Director Darren Lynn Bousman (St. Agatha) brings us a story that delves into the strange and foreign backdrop of a small Taiwanese village, utilizing the viewer’s sense of xenophobia to drive this supernatural plot. While the film presents a mysterious story and chilling visuals, Death of Me tries too hard to conceal a surprise ending where the payoff does not necessarily merit the bland and shaky setup leading up to it. As a film about the unseen truths of forgotten, ancient tradition, it falls short of uniqueness and originality.
Death of Me tells the story of a husband and wife on a photo-journalist getaway during an ancient holiday festival on a small island off the coast of Taiwan.
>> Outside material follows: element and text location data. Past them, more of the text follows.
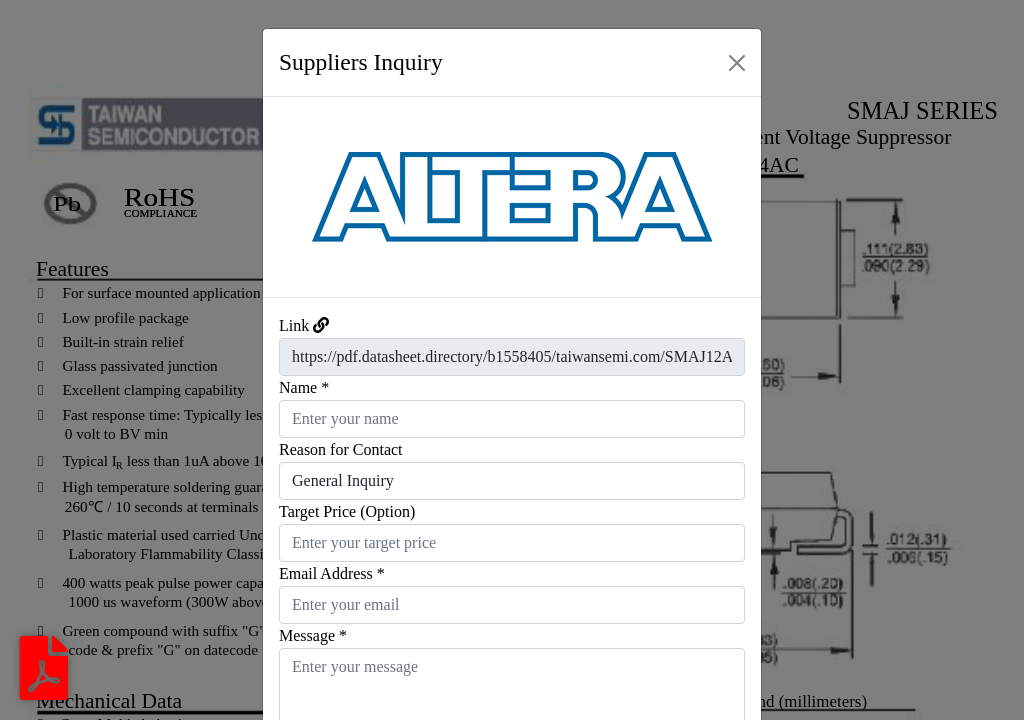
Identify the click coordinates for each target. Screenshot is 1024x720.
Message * (313, 635)
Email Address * (332, 573)
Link (294, 325)
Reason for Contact (341, 449)
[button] (300, 197)
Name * (304, 387)
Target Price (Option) (347, 511)
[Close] (737, 63)
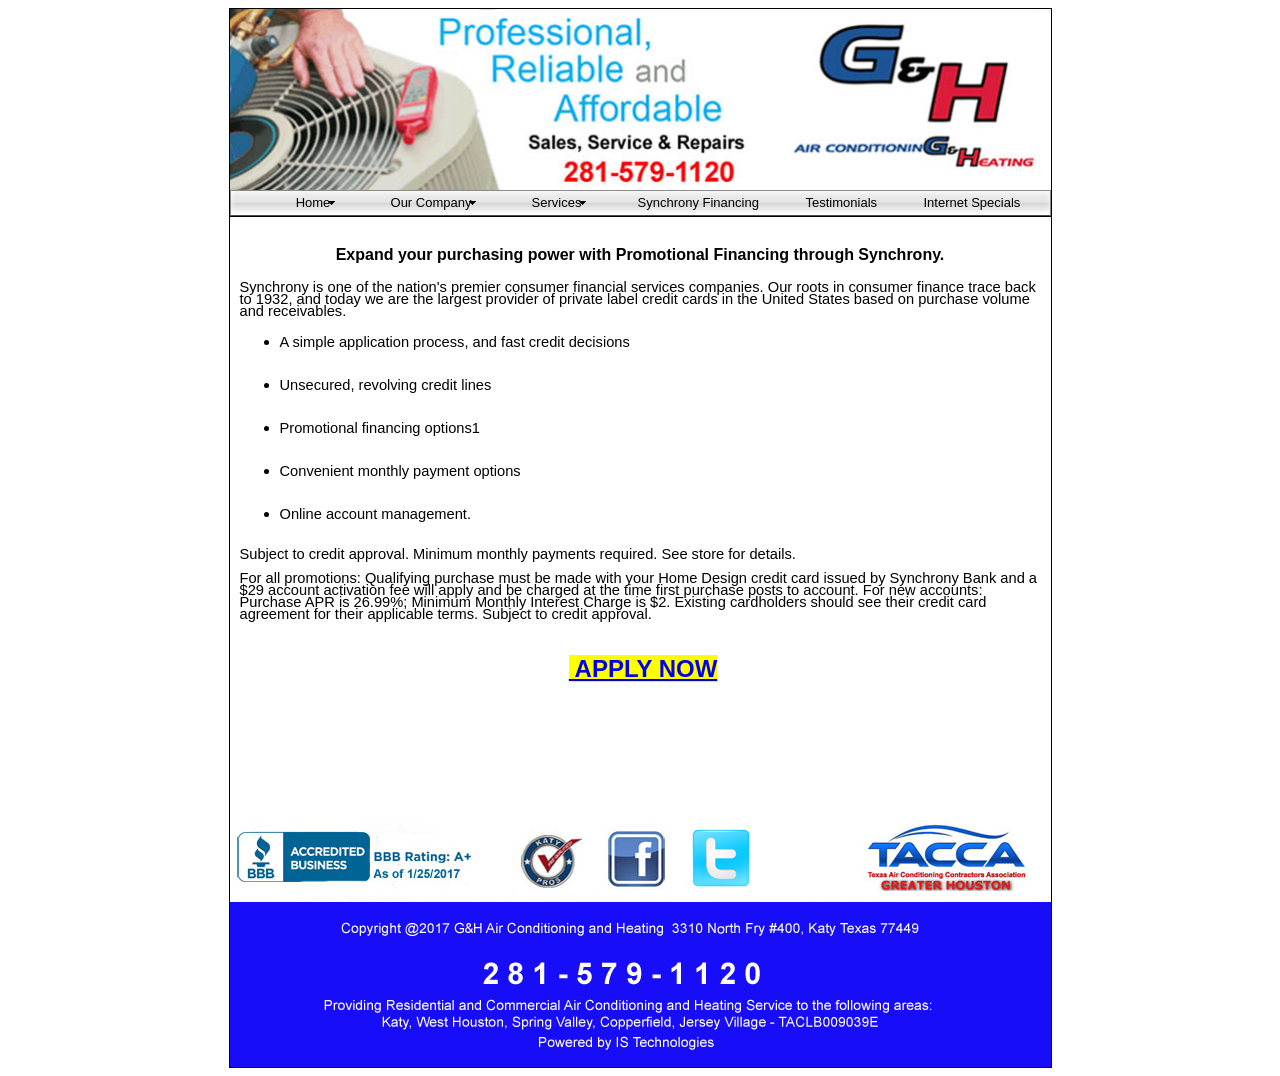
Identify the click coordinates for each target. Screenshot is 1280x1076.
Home (313, 202)
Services (557, 202)
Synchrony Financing (698, 202)
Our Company (431, 202)
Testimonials (841, 202)
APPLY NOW (643, 668)
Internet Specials (958, 202)
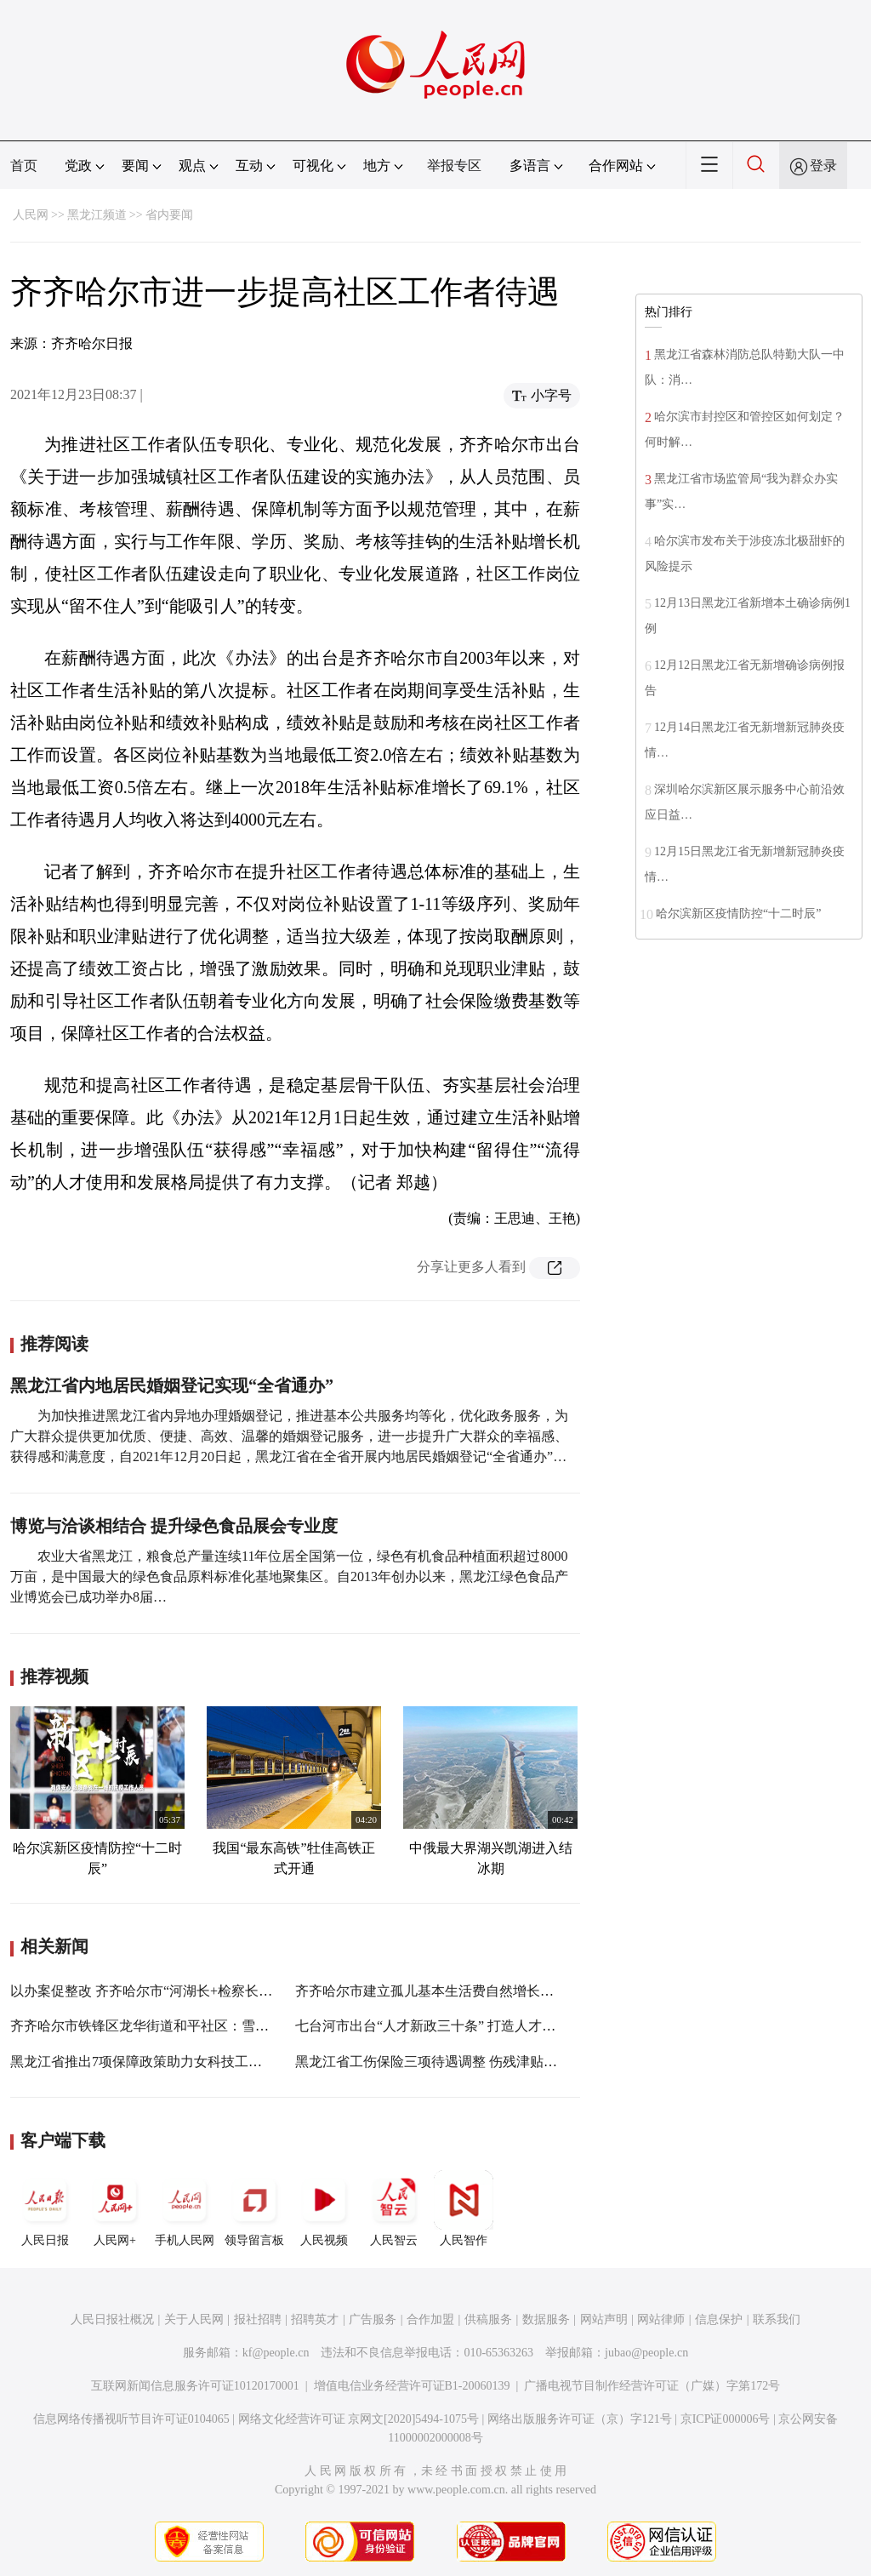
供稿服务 (488, 2319)
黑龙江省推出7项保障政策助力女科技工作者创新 (156, 2061)
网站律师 (661, 2319)
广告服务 (372, 2319)
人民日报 (45, 2208)
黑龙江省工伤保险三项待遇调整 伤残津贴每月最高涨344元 (470, 2061)
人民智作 (463, 2208)
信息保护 (719, 2319)
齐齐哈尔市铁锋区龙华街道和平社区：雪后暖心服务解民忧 (187, 2026)
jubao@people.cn (646, 2352)
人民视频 (324, 2208)
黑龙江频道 (97, 214)
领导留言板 (254, 2208)
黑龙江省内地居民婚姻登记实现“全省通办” (171, 1385)
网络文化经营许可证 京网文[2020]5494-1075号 (359, 2419)
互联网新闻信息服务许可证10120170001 (195, 2385)
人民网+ (115, 2208)
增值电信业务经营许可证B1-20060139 (412, 2385)
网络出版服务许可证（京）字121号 (579, 2419)
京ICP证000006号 (725, 2419)
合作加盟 (430, 2319)
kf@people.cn (276, 2352)
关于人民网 (194, 2319)
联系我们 (776, 2319)
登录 (823, 165)
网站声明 (604, 2319)
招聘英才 (315, 2319)
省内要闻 (169, 214)
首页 (23, 165)
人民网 (30, 214)
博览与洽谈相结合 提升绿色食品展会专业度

The two awake hungover and unable to remember the night before. Finding their passports and one cellphone missing, Neil (Luke Hemsworth, Hickok) finds a video on his phone, which reveals that, the night before, he murdered his wife Christine (Maggie Q, Fantasy Island). Yet somehow, his wife is alive and well next to him as they watch the video! How is that possible, and what happened to this couple the night before that the people on the island are (suspiciously) not telling them?
What’s interesting about Death of Me is the way it uses and revisits the supporting cast members to create a more-than-supernatural reasoning to be afraid. The imagery and set/costume design of a culture with primordial, if not unexplainably creepy, traditions allows for a detachment from reality. The villainous presence in the story is not solely the demons and spirits that torment the undead Christine, but the secret that seemingly everyone on this small Taiwanese island refuses to explain. The establishment of Christine and Neil not being able to trust anyone on the island gives the film a very real, relatable and gradual terror, if not one relying on convenient and improbable circumstances.
Unfortunately, Death of Me plays a little too heavily on the theme of xenophobia as a technique to instill fear in the viewer, resulting in a pressing sense of unbelievability. Christine and Neil are written very poorly through the exposition, ranging from stale dialogue to losing common sense in order to find themselves in conflict. The use of horrifying imagery and gore comes across as out of place and random, and doesn’t quite come together to explain itself once the veil has been raised. Director Bousman remains focused on getting the viewer through the adventure and, in anticipation of the grand finale, loses coherence long before the final reveal.